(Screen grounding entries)
****

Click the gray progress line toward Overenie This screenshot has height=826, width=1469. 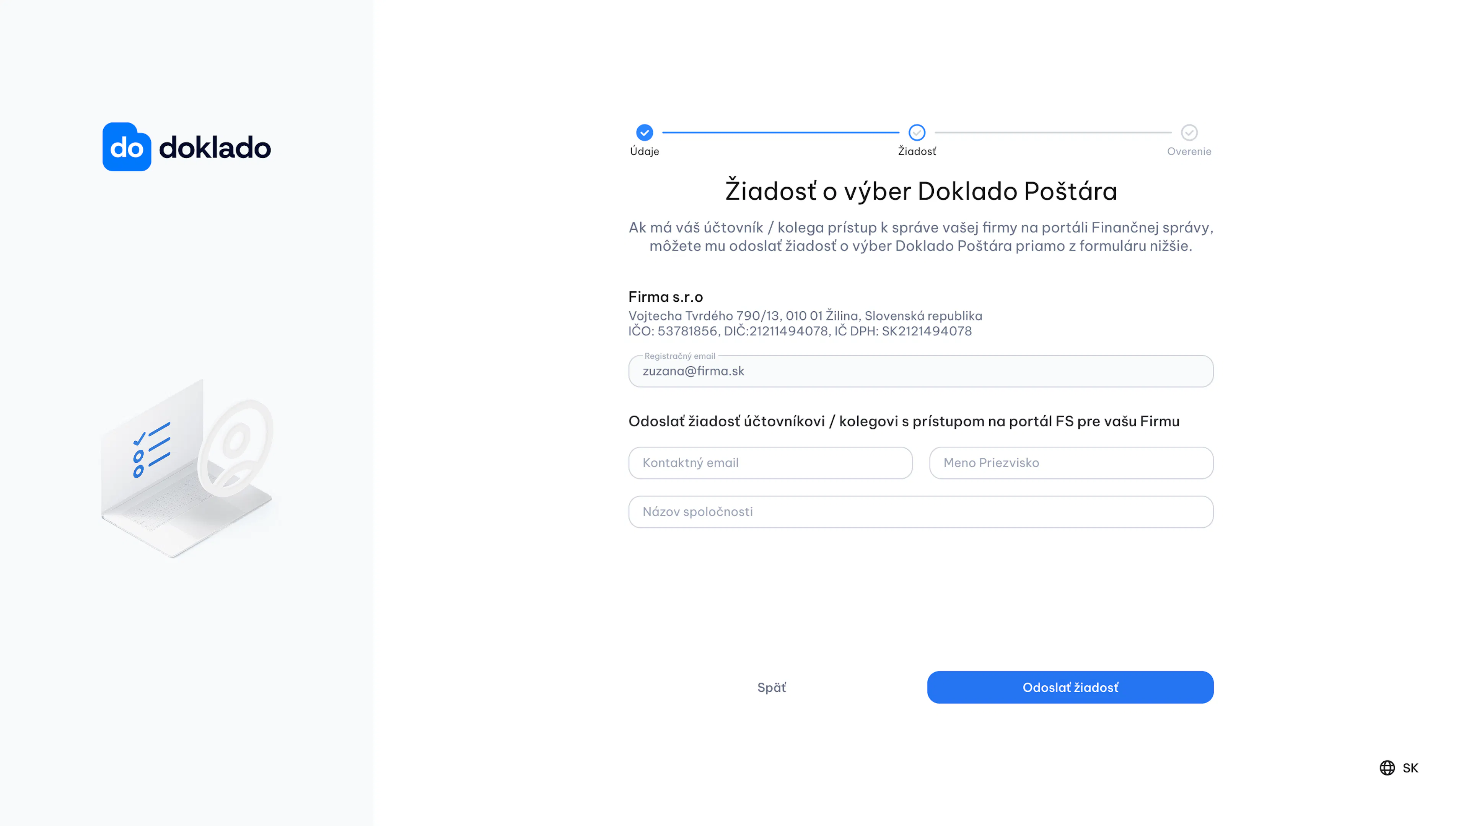click(1053, 132)
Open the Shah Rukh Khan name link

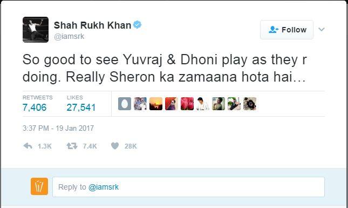(x=92, y=25)
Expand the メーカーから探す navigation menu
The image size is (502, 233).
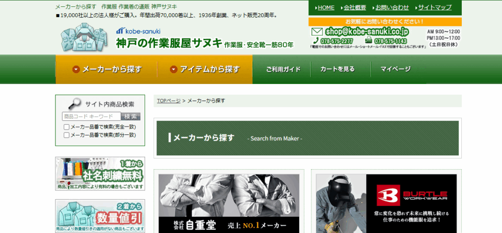[x=106, y=69]
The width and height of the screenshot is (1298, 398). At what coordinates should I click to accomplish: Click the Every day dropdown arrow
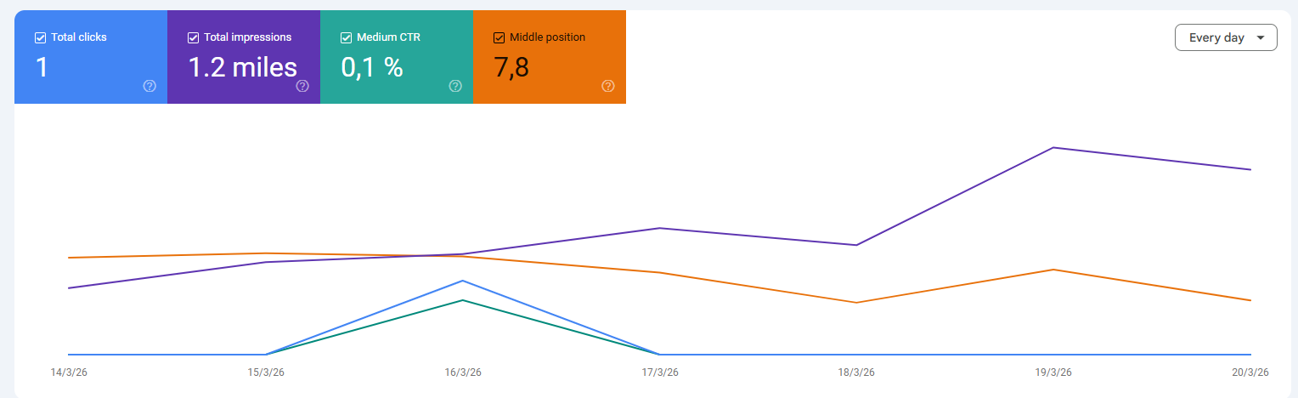[x=1260, y=37]
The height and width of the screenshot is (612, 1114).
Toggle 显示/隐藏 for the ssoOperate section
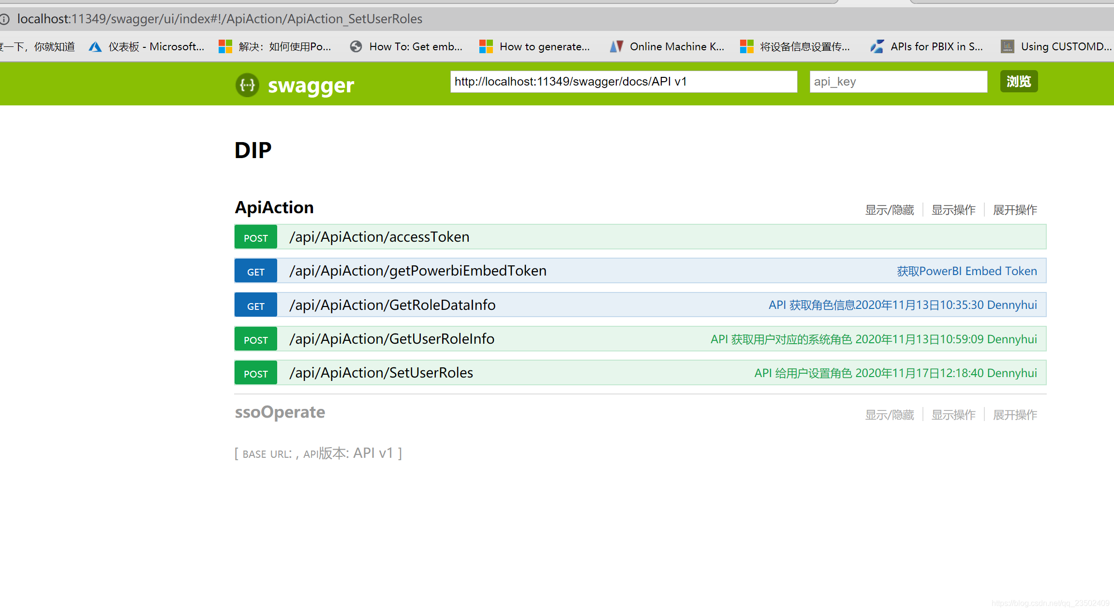(889, 414)
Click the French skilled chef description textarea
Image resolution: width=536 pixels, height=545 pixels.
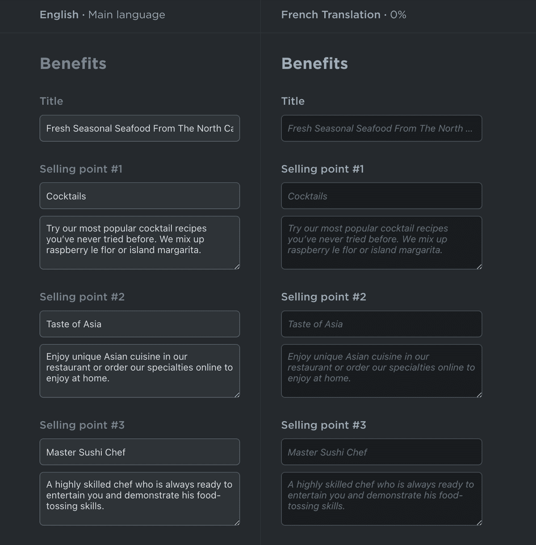[x=381, y=499]
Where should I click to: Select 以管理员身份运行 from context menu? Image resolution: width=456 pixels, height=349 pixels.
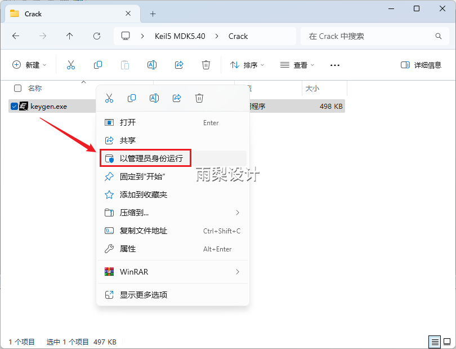pyautogui.click(x=173, y=158)
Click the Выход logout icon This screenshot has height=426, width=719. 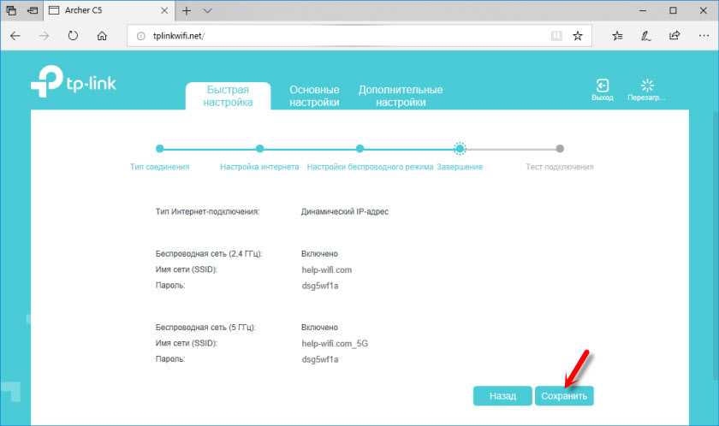(x=603, y=86)
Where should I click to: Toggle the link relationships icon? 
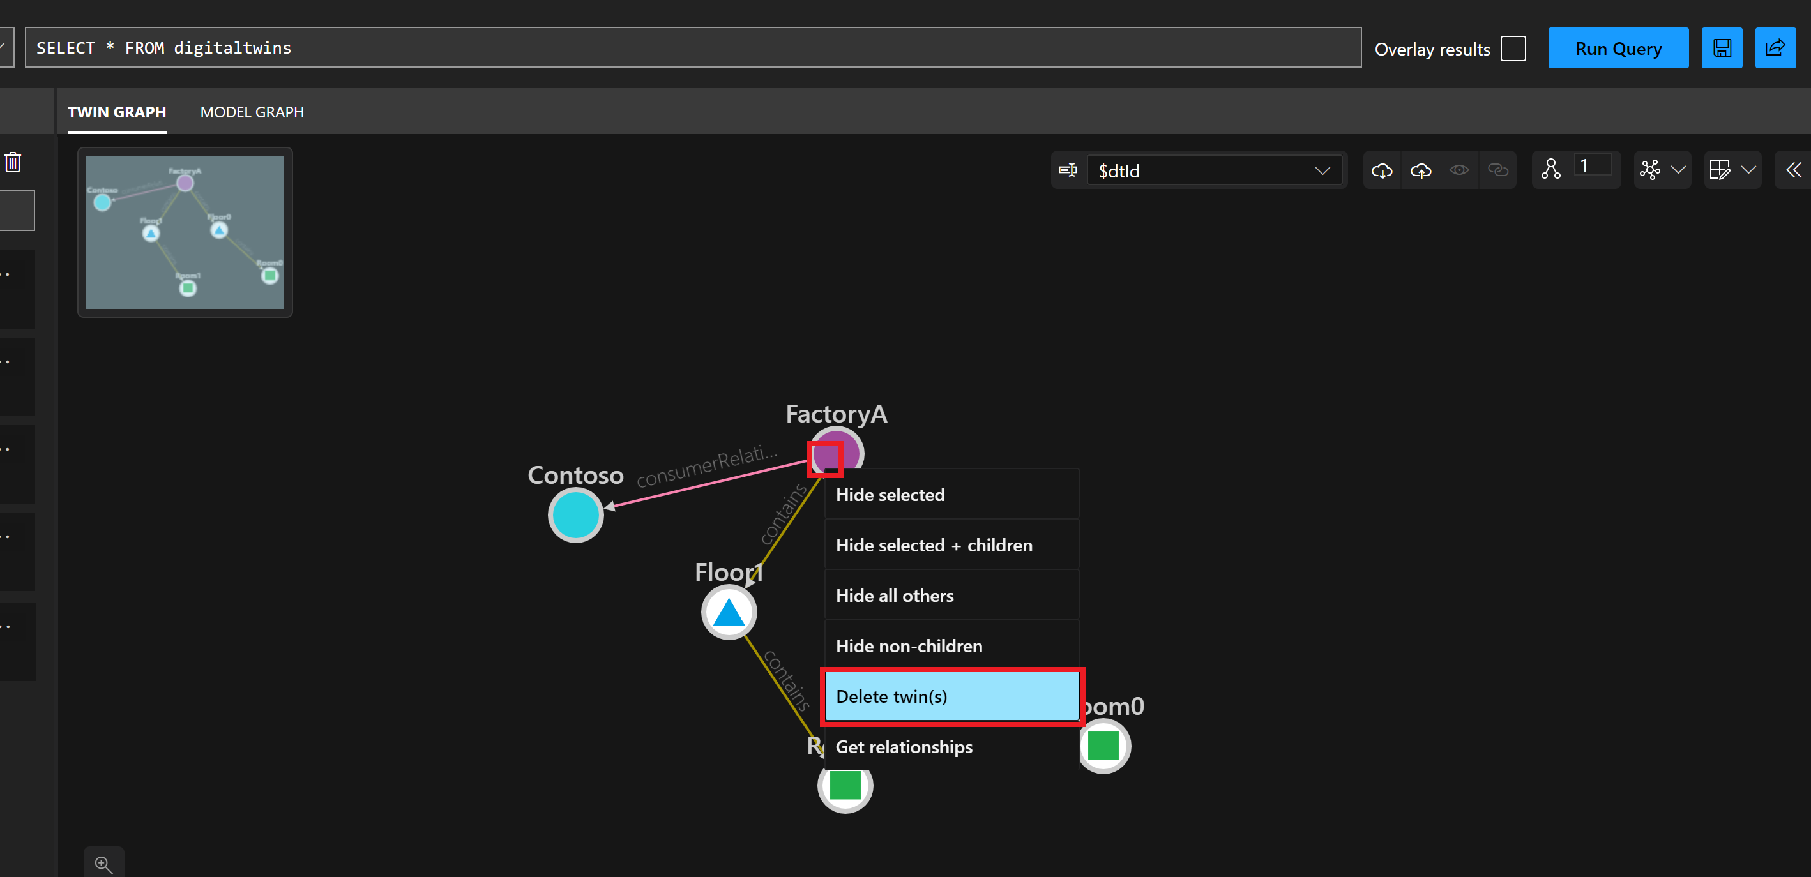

****

Aim: Please give everything from the line containing "Open the Shah Rukh Khan name link" down to the line containing "[x=381, y=499]" again, changing "screenshot" to "screen capture" and leaving all else as it is. Omit the pictures from your answer.

Reply:
Open the Shah Rukh Khan name link

(x=92, y=25)
Expand the メーカーから探す navigation menu
The image size is (502, 233).
[x=106, y=69]
The width and height of the screen capture is (1298, 398). At what coordinates should I click to accomplish: Click the Every day dropdown arrow
[x=1260, y=37]
The height and width of the screen capture is (612, 1114).
Toggle 显示/隐藏 for the ssoOperate section
(889, 414)
Click the French skilled chef description textarea
Image resolution: width=536 pixels, height=545 pixels.
[x=381, y=499]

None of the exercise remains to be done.